| Article ID | Journal | Published Year | Pages | File Type |
|---|---|---|---|---|
| 17139 | Enzyme and Microbial Technology | 2012 | 5 Pages |
PHA synthase is the key enzyme involved in the biosynthesis of microbial polymers, polyhydroxyalkanoates (PHA). In this study, we created a hybrid library of PHA synthase gene with different crossover points by an incremental truncation method between the C-terminal fragments of the phaCCn (phaC from Cupriavidus necator) and the N-terminal fragments of the phaC1Pa (phaC from Pseudomonas aeruginosa). As the truncation of the hybrid enzyme increased, the in vivo PHB synthesis ability of the hybrids declined gradually. PHA synthase PhaCCn with a deletion on N-terminal up to 83 amino acid residues showed no synthase activity.

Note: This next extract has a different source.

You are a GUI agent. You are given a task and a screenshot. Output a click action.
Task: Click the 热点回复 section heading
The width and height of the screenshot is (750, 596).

While with the removal of up to 270 amino acids from the N-terminus, the activity of the truncated PhaCCn could be complemented by the N-terminus of PhaC1Pa. Three of the hybrid enzymes W188, W235 and W272 (named by the deleted nucleic acid number) were found to have altered product specificities.
► A hybrid library of PHA synthases (PhbCCn and PhaC1Pa) was constructed by incremental truncation method. ► The activity of the truncated PhaCCn could be complemented by the N-terminus of PhaC1Pa. ► Three of the hybrid enzymes were found to have altered product specificity.